101 – Climate change

Wind turbines in Cadiz, Spain
(Source: UN.org)
The tundra’s permafrost is melting

Recommended authors to learn about climate change:

Current climate-change-related disasters happening around the world:

Rainforest destruction

The Amazon rainforest is being cut down to make room for cattle and soy growers, but the land becomes barren after 5 to 10 years (because it evolved with a jungle on top of it and now has nothing to protect it).

The agriculturalists move on to clear more virgin forest again to continue profiting off the destruction of the land and frequent murder of indigenous peoples and environmental activists there.

Poisoned water

Canada is pulling more and more heavy oil out of the ground in the Alberta tar sands, because of concerns over very modest (by world standards) economic downturns, and poisoning the local water in the process.

As usual, local indigenous groups with the least political and socioeconomic firepower suffer the worst health effects (including cancer).

Ocean destruction

The Great Barrier Reef in Australia is now over 80% dead, due to warming temperatures and ocean acidification as a result of the burning of fossil fuels.

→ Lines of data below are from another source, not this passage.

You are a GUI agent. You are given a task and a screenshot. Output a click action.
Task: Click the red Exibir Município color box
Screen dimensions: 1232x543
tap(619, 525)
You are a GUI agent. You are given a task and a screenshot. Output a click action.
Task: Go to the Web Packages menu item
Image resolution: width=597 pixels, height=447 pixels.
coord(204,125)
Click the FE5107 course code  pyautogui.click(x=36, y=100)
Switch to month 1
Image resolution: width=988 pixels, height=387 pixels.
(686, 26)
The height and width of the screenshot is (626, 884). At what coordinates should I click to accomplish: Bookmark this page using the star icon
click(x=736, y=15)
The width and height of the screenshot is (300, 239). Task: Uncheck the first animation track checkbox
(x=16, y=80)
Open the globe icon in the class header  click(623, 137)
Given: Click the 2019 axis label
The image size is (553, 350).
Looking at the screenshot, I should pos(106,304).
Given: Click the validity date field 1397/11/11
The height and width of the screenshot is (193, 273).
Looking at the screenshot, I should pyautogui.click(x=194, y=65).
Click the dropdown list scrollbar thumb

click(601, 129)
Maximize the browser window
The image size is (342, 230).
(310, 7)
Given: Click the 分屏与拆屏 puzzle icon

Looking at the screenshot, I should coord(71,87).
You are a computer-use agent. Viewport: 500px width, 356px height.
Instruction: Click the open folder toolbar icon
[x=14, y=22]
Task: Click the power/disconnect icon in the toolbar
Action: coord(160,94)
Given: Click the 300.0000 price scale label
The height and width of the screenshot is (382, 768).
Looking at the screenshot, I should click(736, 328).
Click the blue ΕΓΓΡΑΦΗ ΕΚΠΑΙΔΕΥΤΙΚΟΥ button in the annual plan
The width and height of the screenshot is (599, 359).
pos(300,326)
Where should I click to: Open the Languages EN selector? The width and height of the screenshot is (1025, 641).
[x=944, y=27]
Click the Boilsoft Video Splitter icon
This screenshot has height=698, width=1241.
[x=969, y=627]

West Coast salmon are particularly vulnerable to increased ocean temperatures.

Permafrost is melting

Arctic permafrost is melting, causing slumps (landslides).

Newly built Arctic roads (ironically, built in large part to access Arctic offshore oil) are going to suffer from astronomic maintenance costs.

New engineering challenges will extend to buildings and bridges as well.

Methane release

Fracking operations release methane, contributing to about 3% of global GHG emissions.

The Arctic permafrost is the world’s largest store of safely sequestered carbon, yet it is melting.

Manic wildfires

The fires in Australia, California and British Columbia (and other Western North American states and provinces) have broken records for several years in a row, and things are likely to get worse.

Incremental changes will not be enough

Supposedly “clean” natural gas (a main component of which is methane) is being billed by oil and gas industry supporters as a less carbon-intensive solution than heavy oils like diesel, kerosene and gasoline. In almost all cases nowadays, accessing shale gas reserves requires hydraulic fracturing (fracking).

Fracking uses sand, toxic chemicals and large amounts of water (which ends up in toxic waste ponds) to split shale rock formations, keep them open and release natural gas. Between 1% and 3% of the released methane is not collected and becomes an acute greenhouse gas in the atmosphere. The chemicals that are pumped in inevitably find their way into groundwater. Fracking also induces seismicity (earthquakes).

While the transition to a less carbon intensive fuel may have made sense 40 years ago, our politicians and leaders delayed action to the point where the UN now says that humanity must cut its CO2 emissions by nearly half by 2030, and the remaining carbon emissions by 2050 to have a chance at remaining less than 1.5C above pre-industrial levels. The room in the carbon budget for half-measures like “natural gas”, instead of actually zero emission solutions, has already been overshot.

Our political leaders couldn’t care less as they chase short term profits, unsustainable “jobs” and tax revenues. Recent booms in northern British Columbia shale gas production has been further buoyed by a new LNG export terminal being built in Kitimat (near Prince Rupert), despite the pipeline passing over sovereign, un-ceded Wetsuweten territory without their consent.

The switch to “clean” fracking from “dirty” oil is business-as-usual for polluting companies and follows the playbook used by Big Tobacco and almost every other major commercial interest; hide evidence generated by internal research for 10 years, then when someone else discovers it independently, deny it for 20 years, then begrudgingly admit some harm but argue about how serious the risk really is for another 20 years, and then finally, when the public has had enough and forces an end to it, simply pivot into the most similar thing you can do to what you were already doing, requiring the least amount of new thinking and new investment, and by doing so, you force the slow-moving government regulatory process to start all over again to prove that your new activity is also harmful.

The current, alarming effects of climate change should be a wake-up call to anyone who thinks that the current short-term profit-focused system is “working”. We are not above nature, as Mother Earth is reminding us. It is not ours to dominate, neglect and take for granted.